Bullismo, quanto se ne parla?

Quanto ne sappiamo di bullismo? Quello che con l’avvento dei social e la loro estrema diffusione fra bambini e adolescenti è diventato anche cyberbullismo. E quanto se ne parla? Forse ne sappiamo poco perché se ne parla ancora meno; poiché il bullismo, non si sa perché, continua ad essere un tabù, qualcosa di cui meno si sa meglio è, meno se ne discute meno si rompono equilibri talora molto poco virtuosi. In un’epoca in cui la televisione e internet ci mettono in connessione immediata con ogni parte del mondo permettendoci, dunque, di “aprirci la mente”, paradossalmente avviene, sempre più spesso, l’esatto contrario. Forse perché viviamo in un’area geografica che non ci consente un reale e concreto confronto con chi ha una specificitàdifferente dalla nostra. 

In un’epoca in cui si dice che siamo tutti uguali, ciascuno nella propria, innata e imprescindibile soggettività, ci sono ancora bambine e bambini, ragazze e ragazzi, che per colore della pelle, religione, orientamento sessuale, o più semplicemente perché hanno una propria personalità, un proprio modo di pensare, di vedere il mondo, di agire, divengono bersaglio di chi utilizza termini quali grasso, zoppo, nero, gay, per offendere qualcun altro, di solito un loro pari per età, scuola, frequentazioni, insomma i cosiddetti “amici”.

Mi piacerebbe capire inoltre perché si usi la parola gay come insulto, è assurdo che sovente ci si scandalizzi meno a sentir parlare di assassini, di ladri, di corrotti e invece si è pronti a storcere il naso difronte a chi vive la propria libertà senza fare del male ad alcuno. Talora anche semplicemente fare un apprezzamento estetico verso una persona dello stesso sesso scatena sospetto e derisione. Sospetto per cosa, poi? 

E’ mai possibile che nel 2021 famiglia, scuola, istituzioni, parrocchia, non riescano a trasmette valori quali tolleranza, rispetto e soggettività? Quanto parliamo con i nostri figli e i nostri alunni? Quanto siamo disposti a rischiare di scoprire che c’è qualcosa che non va? Di scoprire che nostra figlia o nostro figlio subisce bullismo o che, al contrario, lo esercita?

Abbiamo mai provato a spiegare davvero le conseguenze di parole, azioni e gesti ad entrambe le parti? Quanto può un genitore “istigare” il proprio figlio – seppur in maniera inconsapevole – ad essere bullo?
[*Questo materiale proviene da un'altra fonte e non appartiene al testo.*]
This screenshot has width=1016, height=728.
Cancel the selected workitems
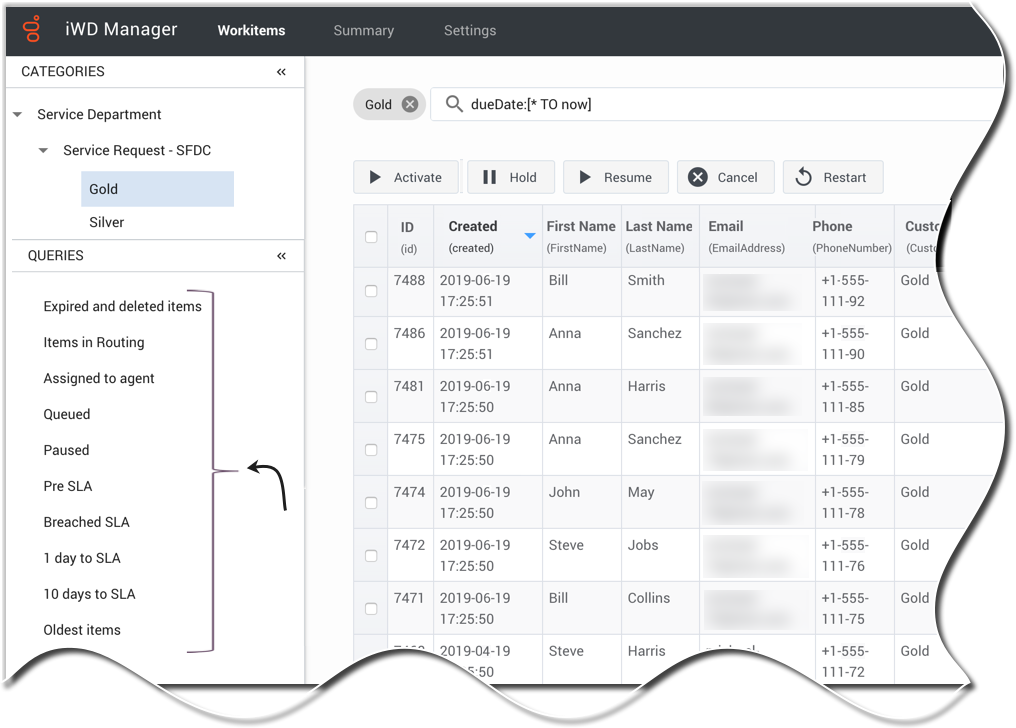click(x=724, y=177)
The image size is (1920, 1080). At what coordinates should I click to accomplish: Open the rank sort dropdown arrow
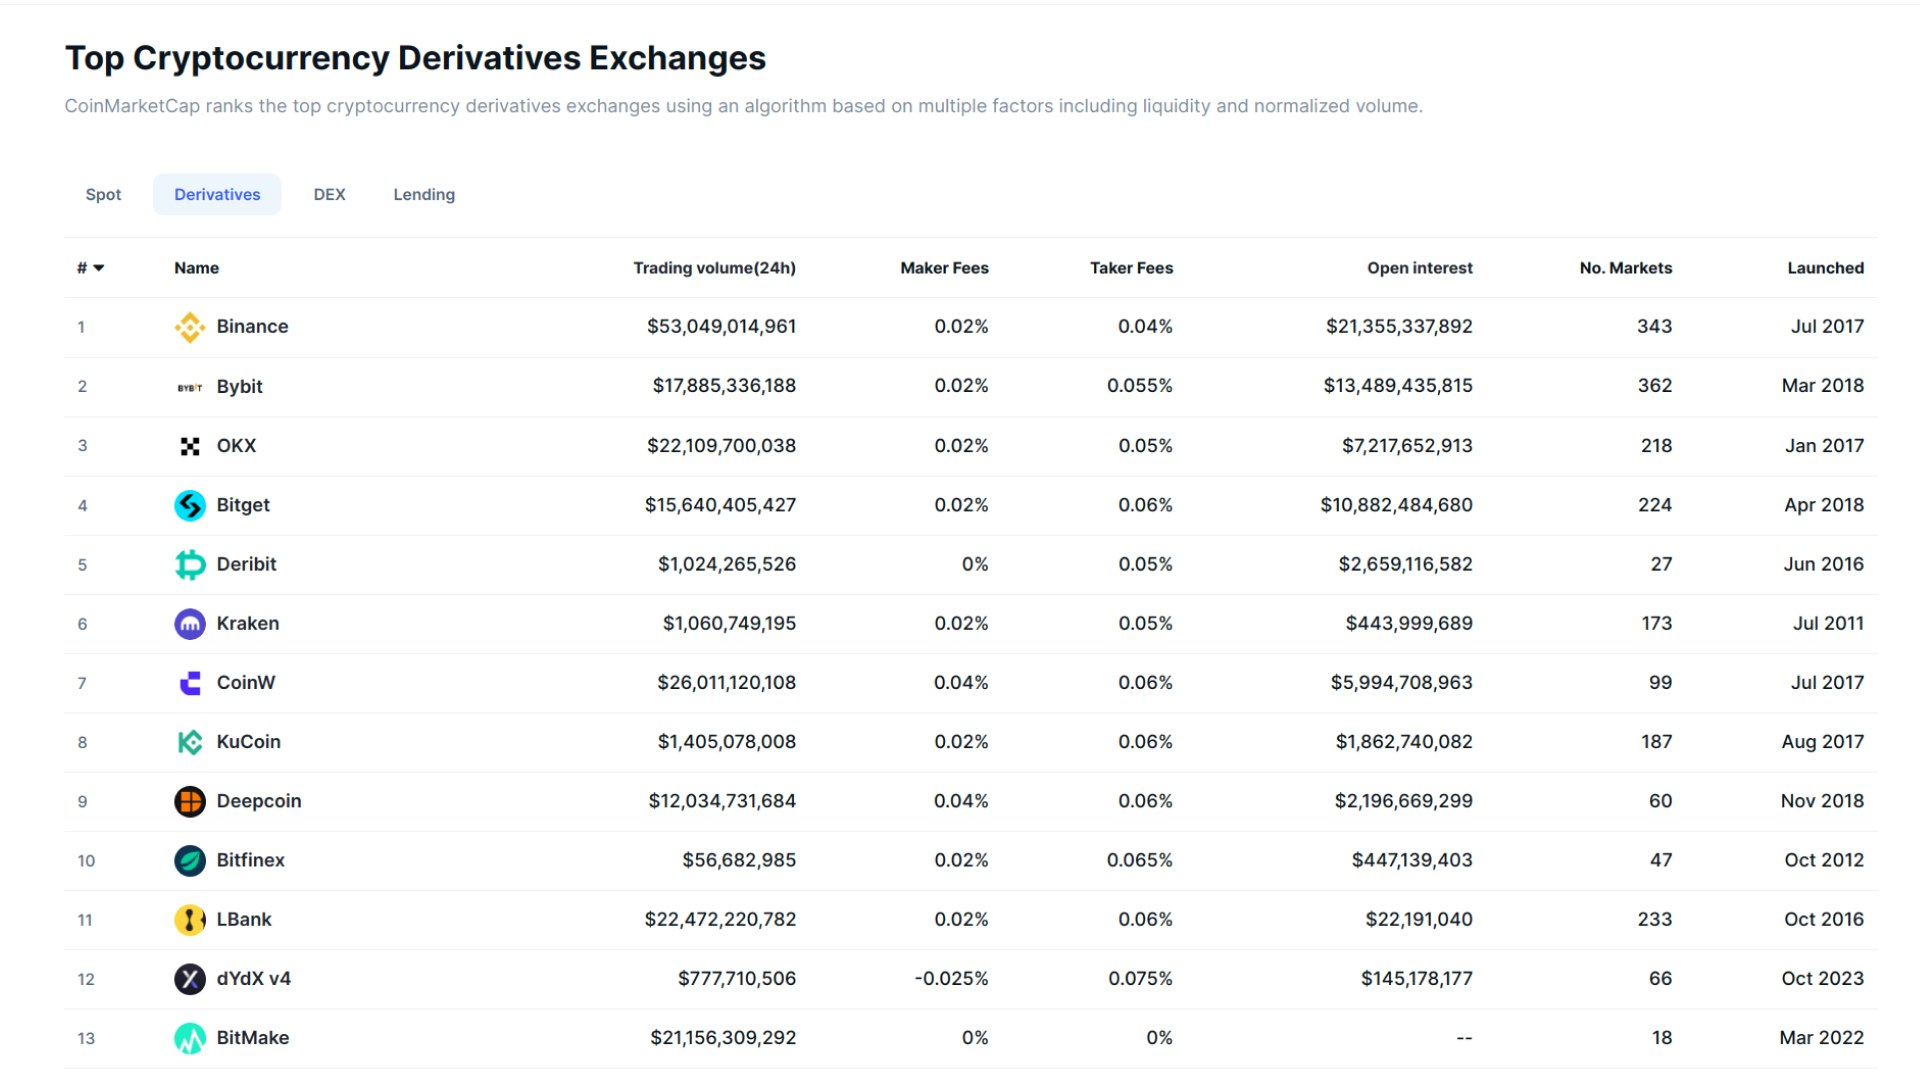[x=98, y=268]
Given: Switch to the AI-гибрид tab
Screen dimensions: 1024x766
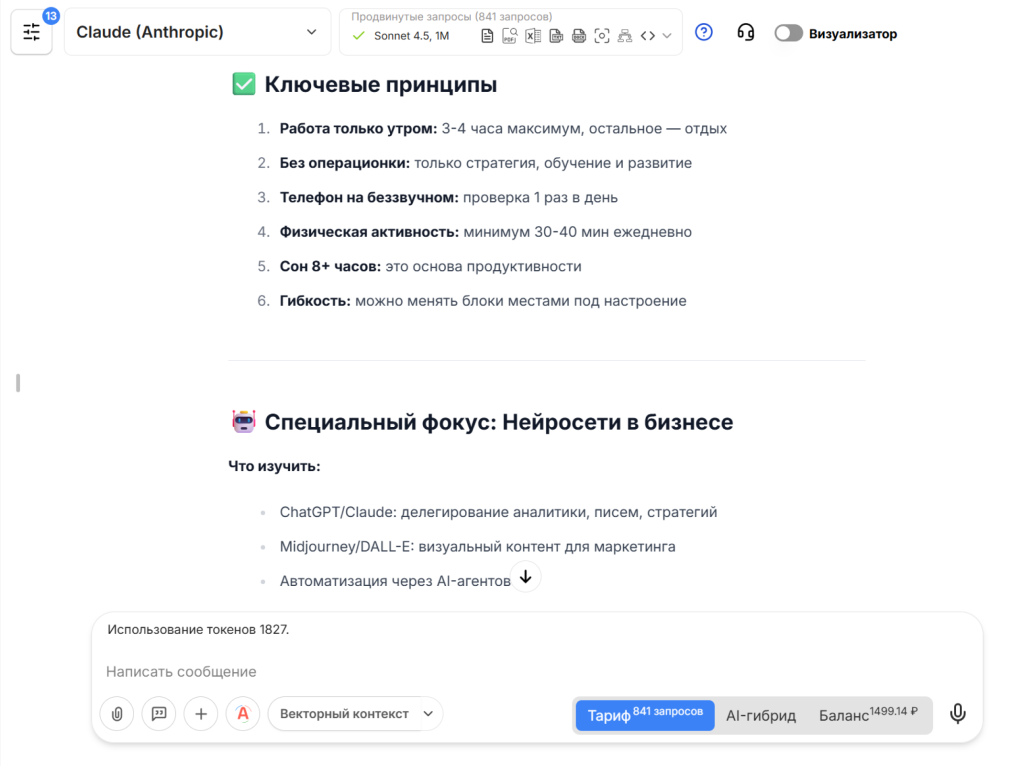Looking at the screenshot, I should [766, 715].
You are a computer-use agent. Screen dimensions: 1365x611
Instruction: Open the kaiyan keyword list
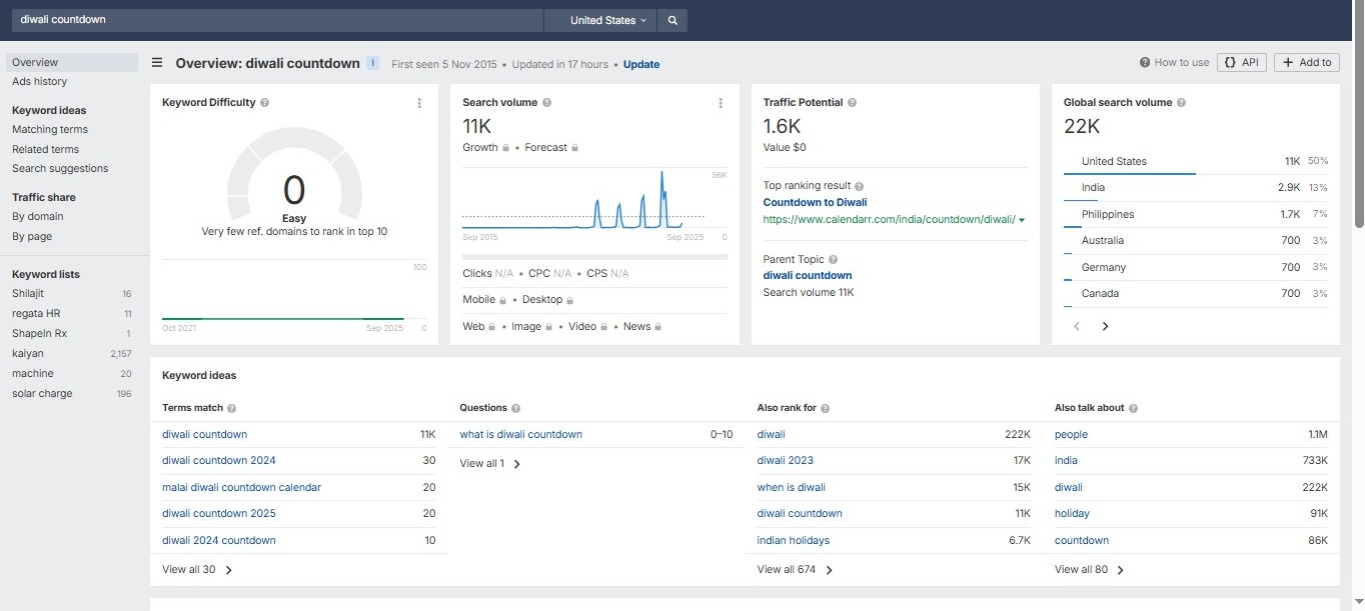click(28, 353)
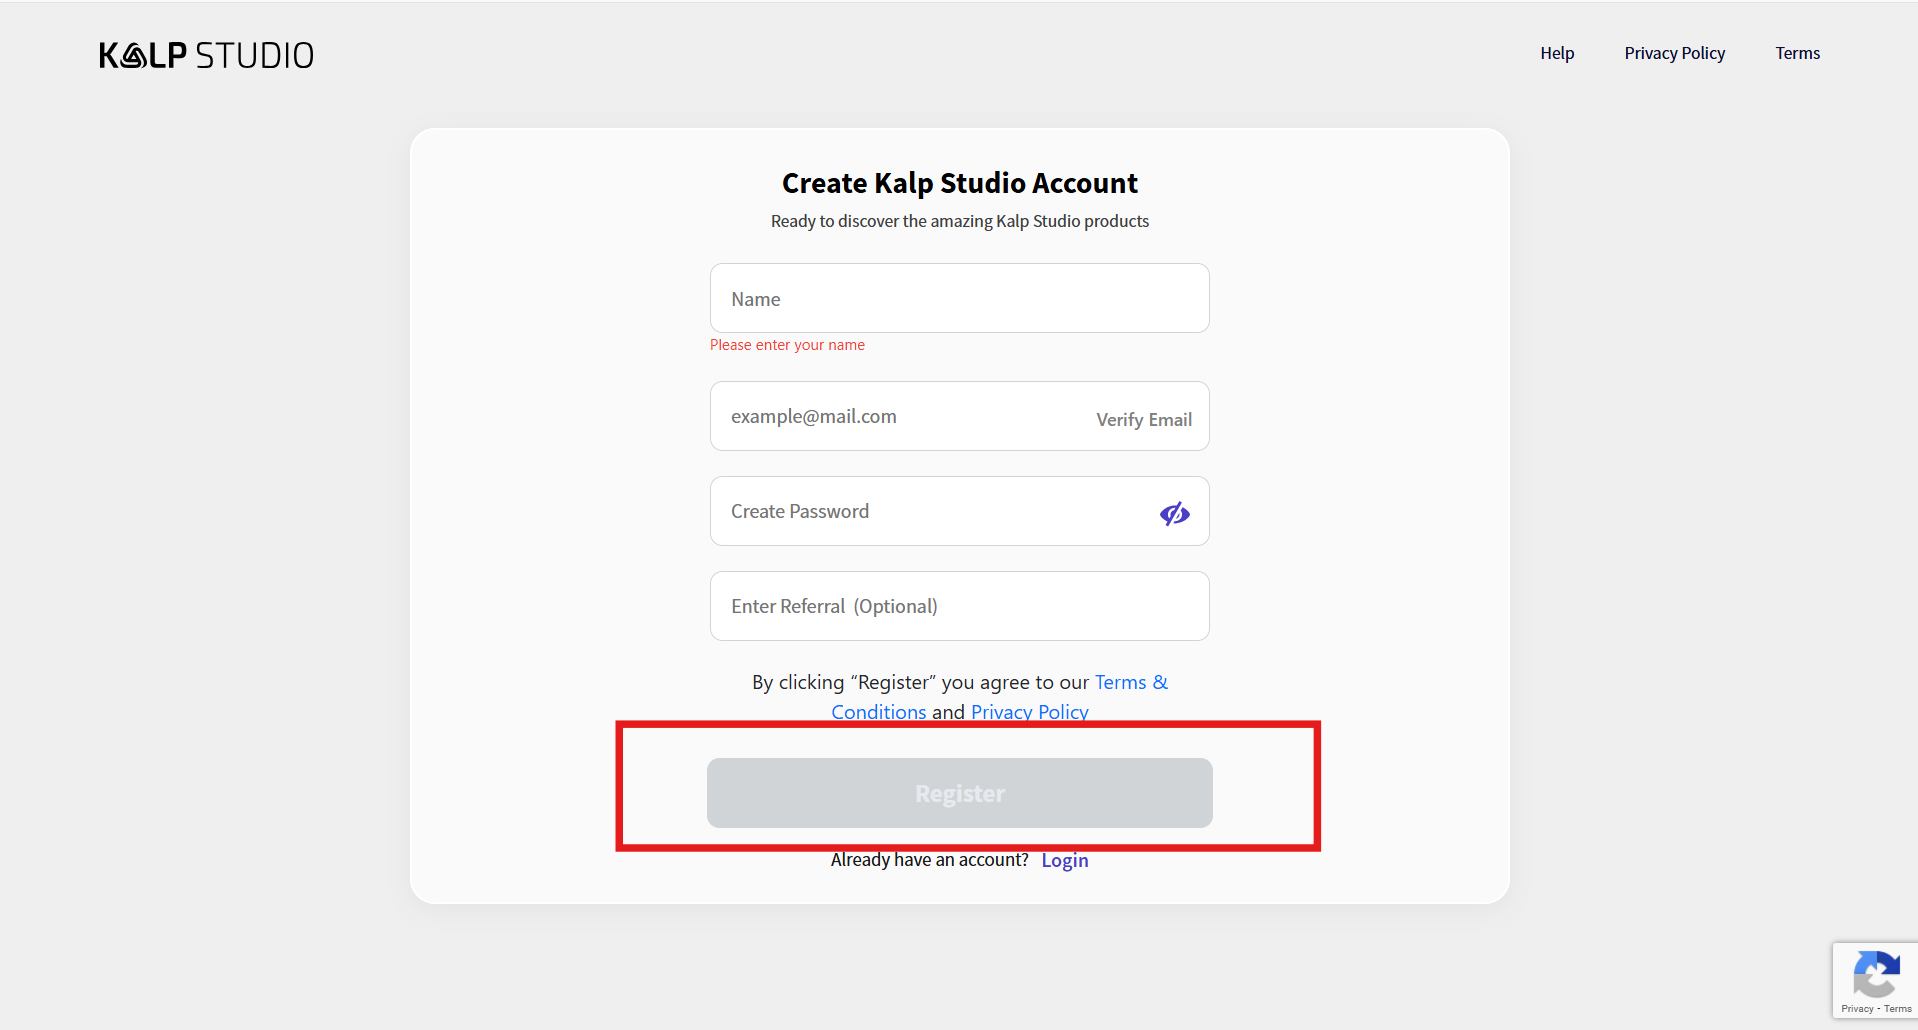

Se imparassimo ad essere meno superficiali, se imparassimo ogni tanto a metterci nei panni degli altri, se imparassimo ad usare parole educate e gentili, forse riusciremmo finalmente a capire che le parole non cadono mai nel vuoto, ma si imprimono come cicatrici nella mente a ricordarci quello che abbiamo subito. 

Quella fatidica frasetta che almeno una volta al giorno sentiamo anche solo di sfuggita “sono cose da ragazzi” credo non andrebbe mai pronunciata, semplicemente perché le cose da ragazzi non esistono, la sofferenza, il dolore, la violenza, anche velata, sono tali e tali rimangono. Cambiare nome alle cose non ne fa cambiare la sostanza.

Ma torniamo alla domanda inziale, quanto se ne parla di bullismo? A parte qualche noioso e, sovente, inutile convegno a cui, quasi esclusivamente, medici, psicologi, professoroni variamente titolati, vengono invitati a parlare a frotte di giovani annoiati e poco propensi, giustamente, a comprendere sterili proclami, si chiede mai a coloro che sono stati vittime di raccontarsi? Si chiede mai ai bulli il perché? 

Esiste un ente molto prezioso in Italia la “ACBS – Associazione Contro il Bullismo Scolastico ODV” guidato da Vincenzo Vetere, giovane uomo di origini calabresi, che porta in giro la sua storia di bullizzato, una storia atroce, dolorosa che io ho scoperto sul libro di Antologia di mio figlio. Ecco, perché non cercare le testimonianze come quella di Vincenzo, quelle di chi ha vissuto sulla propria pelle l’atrocità del bullismo. Il confronto e l’ascolto sono fondamentali per uscire allo scoperto, per trovare il coraggio di ammettere di essere carnefici e trovare la forza per gridare di essere vittime. 

La gentilezza e la buona educazione ci permetteranno di crescere figli che un giorno saranno adulti felici e rispettosi di sé e degli altri. Usiamo parole gentili, diamo il buon esempio.